-- TASK DATA follows --
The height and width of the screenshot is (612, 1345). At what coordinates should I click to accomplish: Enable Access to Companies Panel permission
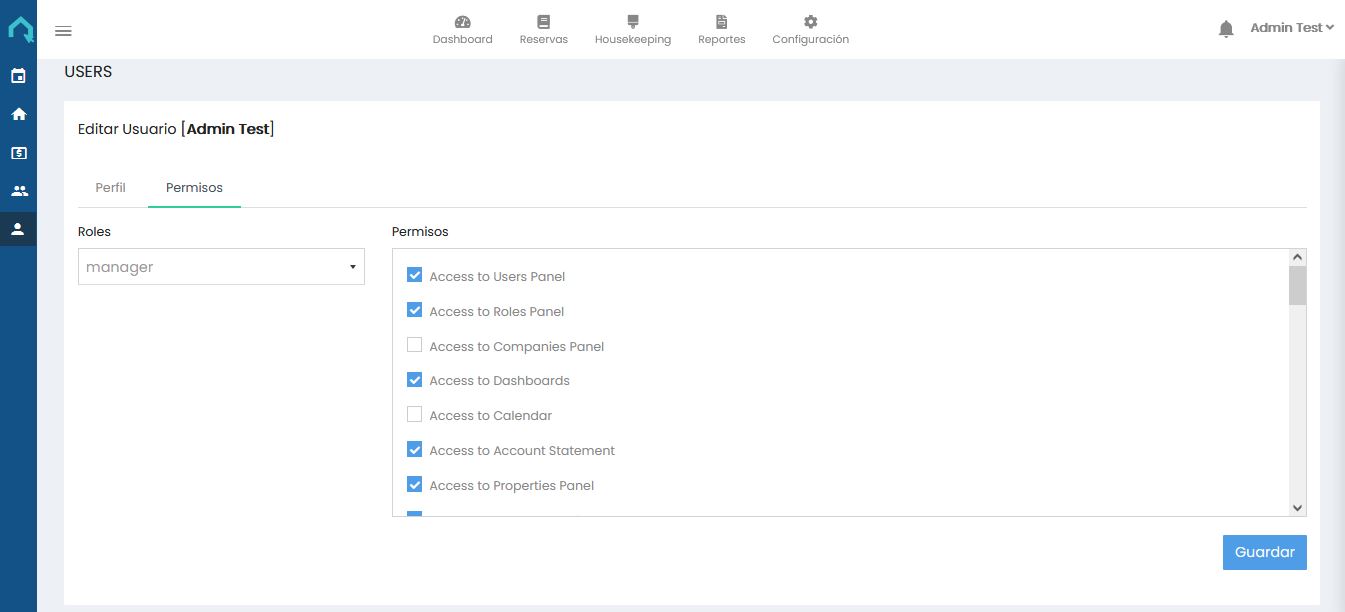(415, 345)
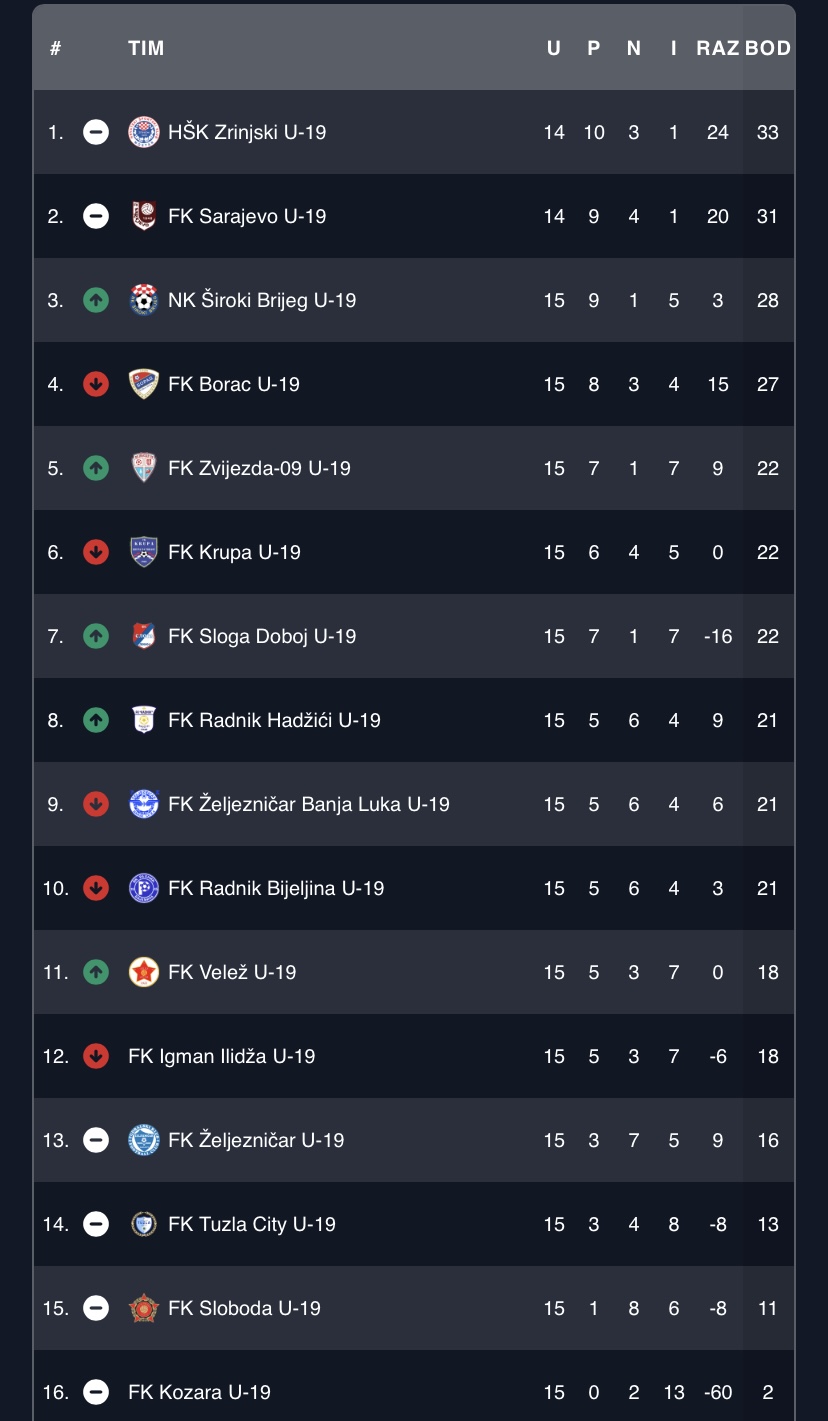Screen dimensions: 828x1421
Task: Click green up arrow beside Zvijezda-09
Action: click(96, 468)
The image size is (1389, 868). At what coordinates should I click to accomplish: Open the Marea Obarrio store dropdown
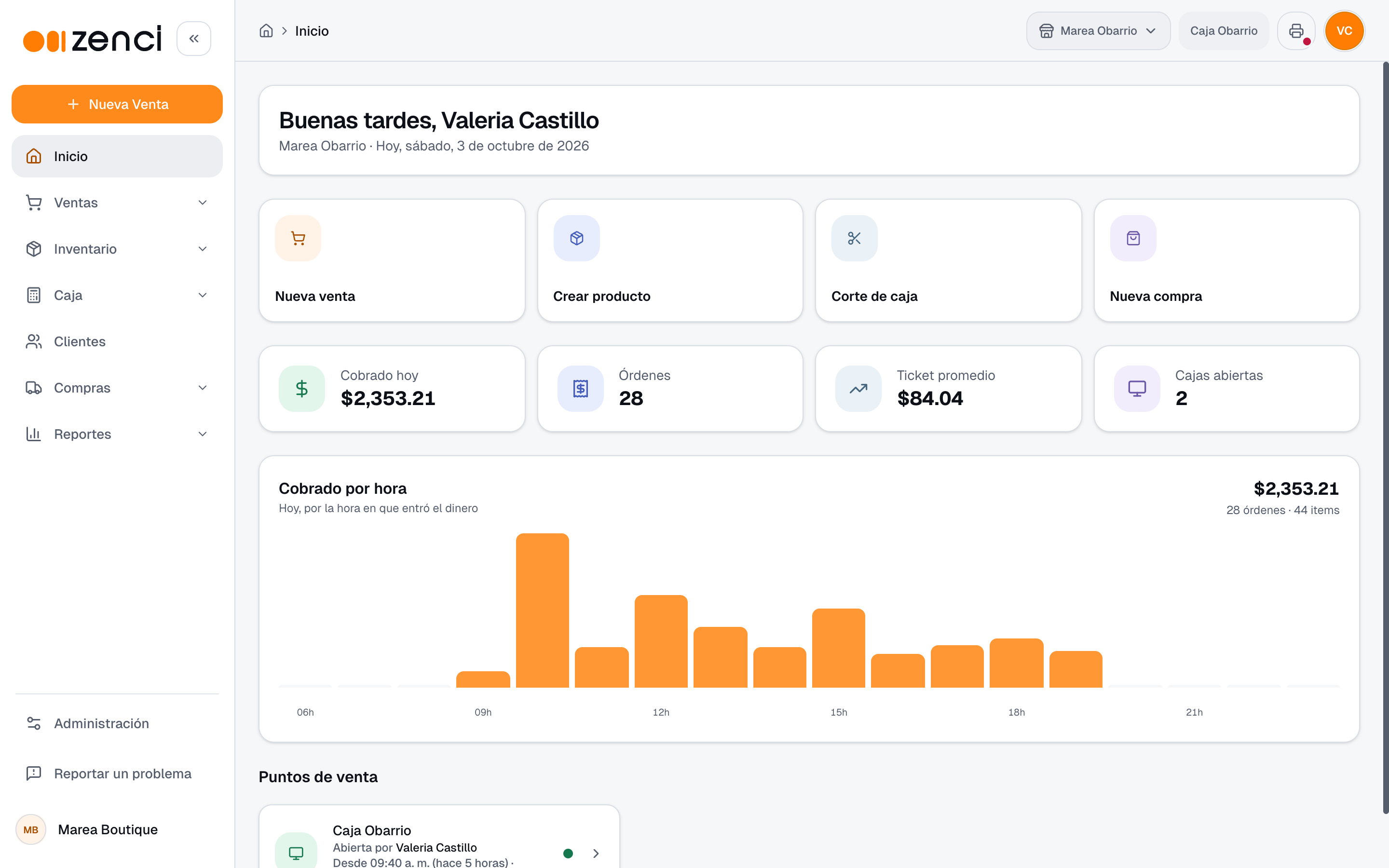click(1098, 31)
-- TASK DATA concluded --
Omit the pictures, and quote the material above exactly as given.

The height and width of the screenshot is (612, 1345). At what coordinates should I click to accomplish: Enable Access to Companies Panel permission
(415, 345)
Screen dimensions: 828x1421
Task: Click green up arrow beside Zvijezda-09
Action: click(96, 468)
The image size is (1389, 868). At what coordinates should I click to accomplish: Open the Marea Obarrio store dropdown
click(1098, 31)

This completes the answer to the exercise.